Dataset content:
◆ ◆ ◆ ◆ ◆ ◆ ◆

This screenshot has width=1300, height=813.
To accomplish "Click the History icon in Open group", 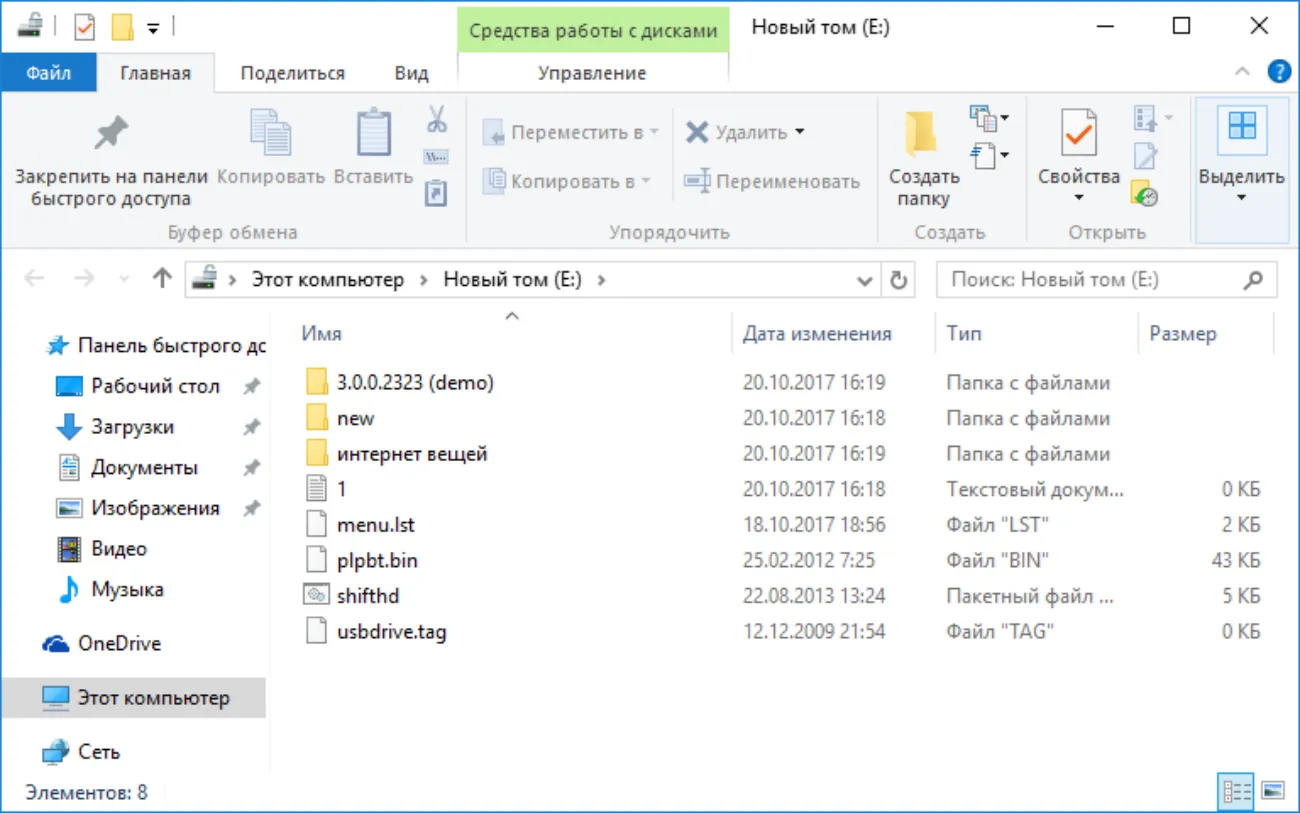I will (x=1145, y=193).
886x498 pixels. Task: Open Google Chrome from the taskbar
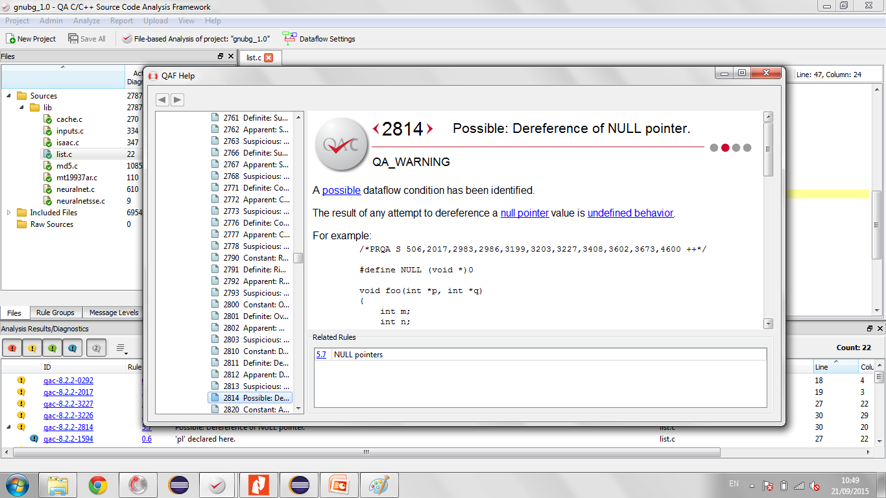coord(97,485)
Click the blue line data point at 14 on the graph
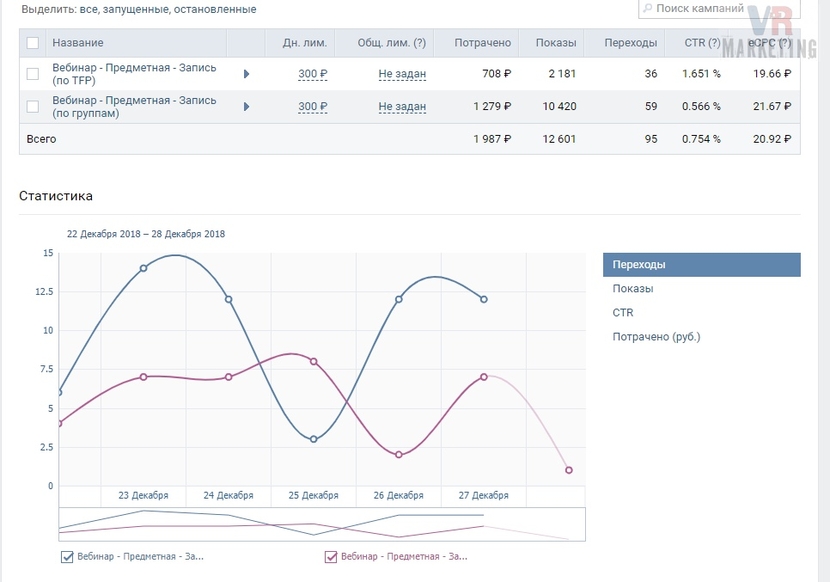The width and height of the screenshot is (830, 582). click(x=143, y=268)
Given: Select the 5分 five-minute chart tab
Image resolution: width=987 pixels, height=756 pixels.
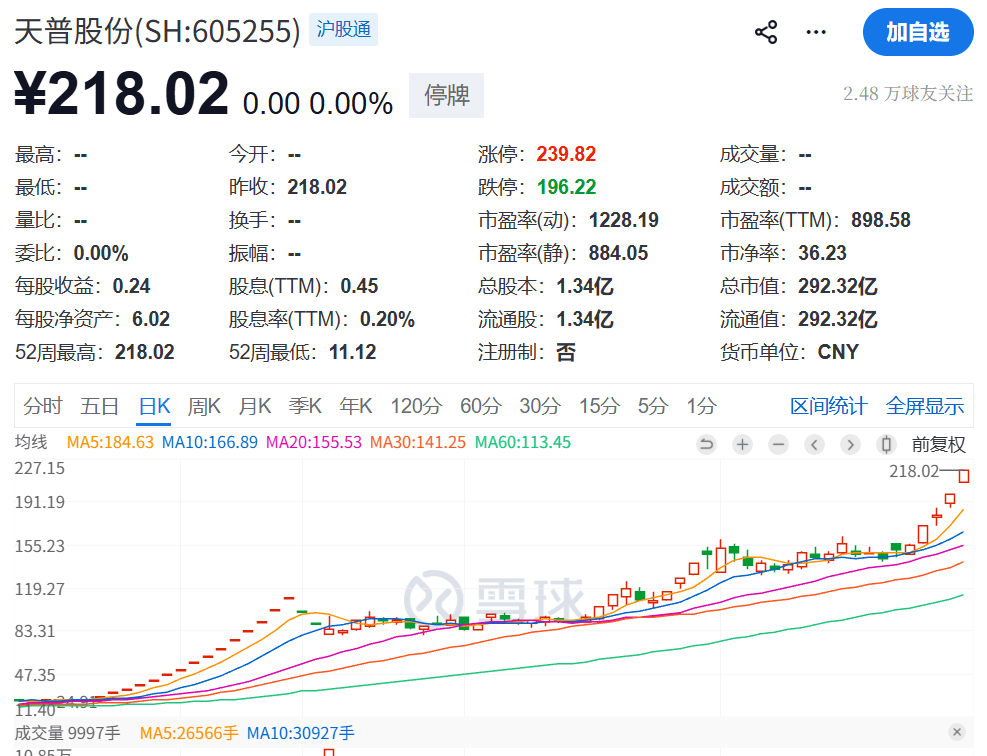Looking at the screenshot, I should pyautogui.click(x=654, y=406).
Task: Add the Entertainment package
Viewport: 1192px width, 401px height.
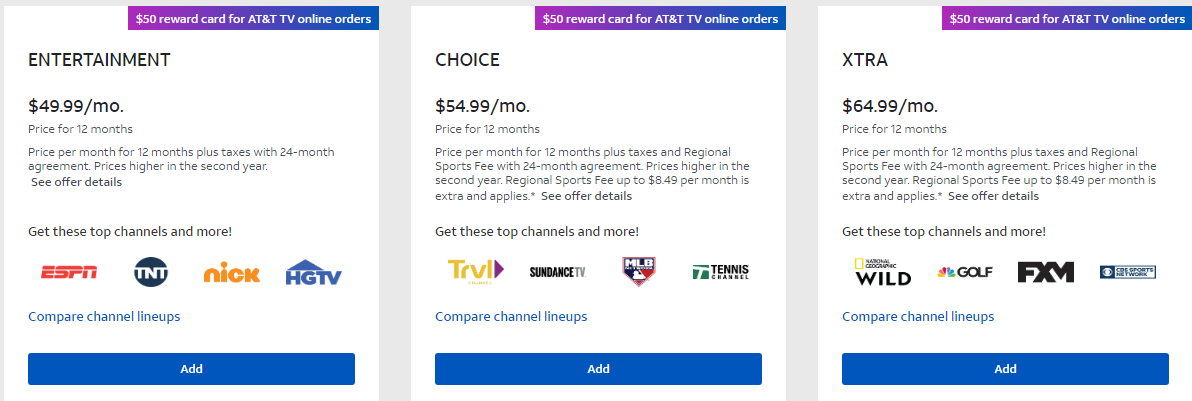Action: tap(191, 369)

◆ ◆ ◆ ◆ ◆ ◆ ◆

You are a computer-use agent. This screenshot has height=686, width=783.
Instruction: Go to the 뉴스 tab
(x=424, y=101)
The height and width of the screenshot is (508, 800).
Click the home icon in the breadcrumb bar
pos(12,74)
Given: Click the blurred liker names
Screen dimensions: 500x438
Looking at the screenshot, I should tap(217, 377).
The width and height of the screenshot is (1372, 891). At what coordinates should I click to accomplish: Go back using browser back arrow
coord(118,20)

◆ ◆ ◆ ◆ ◆ ◆ ◆

What to do: Look for the string "This" in the records, and copy every line where it is found.

Finished exercise:
This screenshot has width=1300, height=813.
You are a computer-use agent. This screenshot has height=686, width=783.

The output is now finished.